Le Château Mouton Rothschild 1979 est une magnifique surprise. Il faut vite oublier qu’il est de 1979 car il semble né d’une grande année. Richesse et subtilité, romantisme et affirmation, ce vin est riche et noble. Il est tellement rassurant. Il a l’âme de Mouton. Sur le veau d’une rare douceur, il est associé au Beaune Grèves Vigne de l’Enfant Jésus Bouchard Père & Fils 1962. Ce vin est riche, dense, presque torréfié tant il est concentré. Il donne même des suggestions – en traces – de café et de chocolat qui ne sont pas ses marqueurs. Il est très bien recentré par la douceur de la mâche du veau. Il est atypique mais je l’ai mis dans mon vote, car j’ai un faible pour le Beaune Grèves Vigne de l’Enfant Jésus dont j’ai bu des témoignages sur plus de 150 ans.

Nous allons vivre un accord d’anthologie. Le canard est comme laqué d’une crème épaisse et on reconnaît des notes de chocolat dans cet onguent délicieux. Le Vega Sicilia Unico Réserve Especial mis en bouteille en 1992 est généralement composé trois ou quatre années mais celui de 1992 l’est de seulement deux années, deux grandes, 1970 et 1972. Riche et en même temps très frais, il a des notes de chocolat qui sont strictement celles du canard et de petites esquisses de café. Par certaines notes, le vin espagnol cousine avec le vin de Beaune. Le finale frais du Vega Sicilia Unico est exceptionnel et l’accord est unique.

Avant le dessert deux bougies sont présentées aux deux fêtées et soufflées pour leur anniversaire.
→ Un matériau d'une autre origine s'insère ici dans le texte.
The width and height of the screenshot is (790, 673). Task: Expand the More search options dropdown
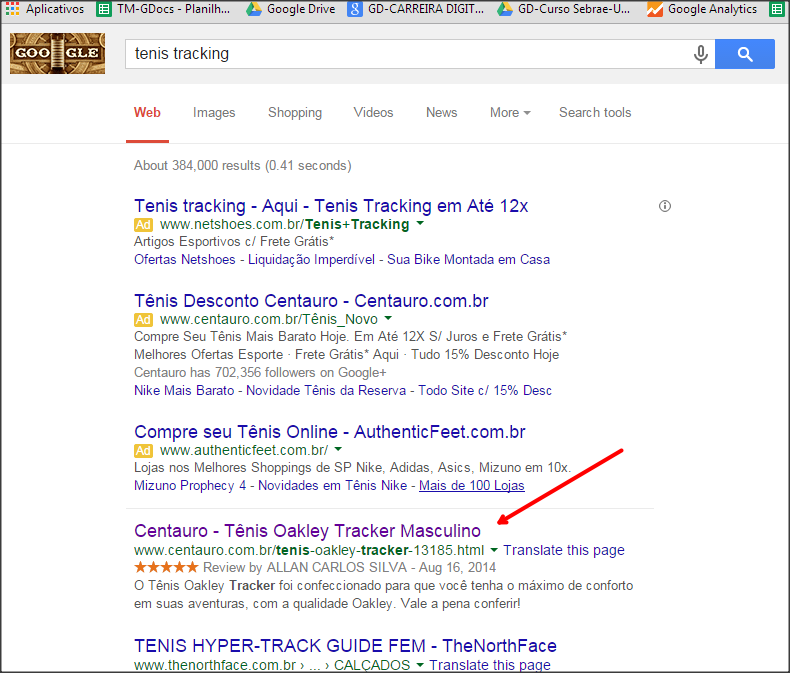click(x=510, y=113)
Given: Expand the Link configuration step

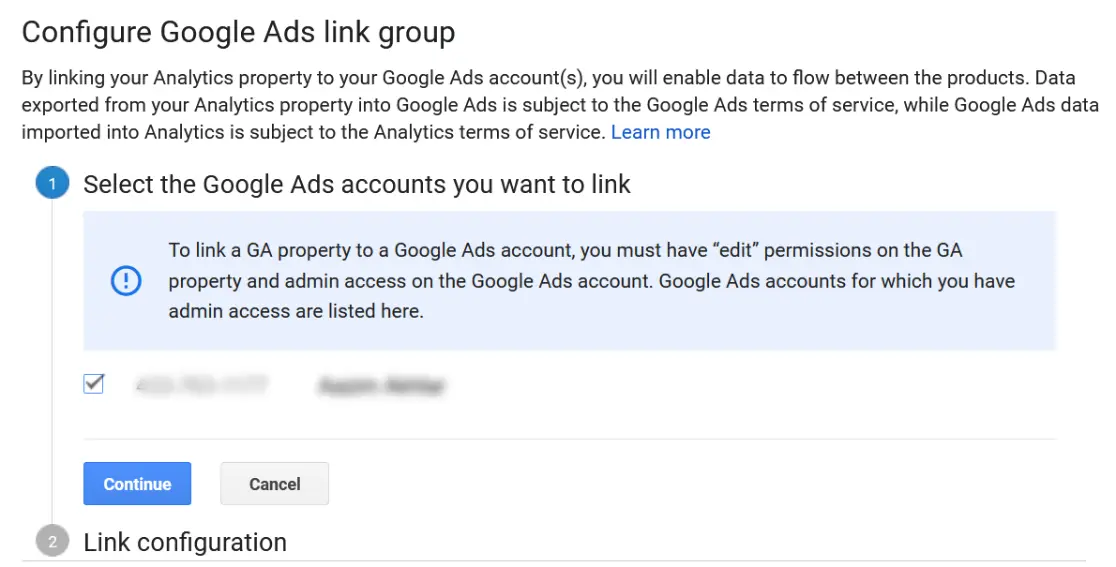Looking at the screenshot, I should pos(185,542).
A l’ouverture, le Château Filhot Sauternes 1929 m’avait surpris pas sa discrétion et par un nez légèrement poussiéreux. Au service, tout cela a disparu. Le vin a un parfum puissant et noble. Il est complexe avec des notes de fruits exotiques. Riche et séducteur, sa couleur est presque noire. Il n’est pas tonitruant comme certains sauternes, car c’est dans l’âme de Filhot de jouer la finesse plus que l’affirmation. Le soufflé au miel et au pamplemousse ainsi que le délicieux sorbet que l’on goûte séparément sont naturellement complices du grand sauternes.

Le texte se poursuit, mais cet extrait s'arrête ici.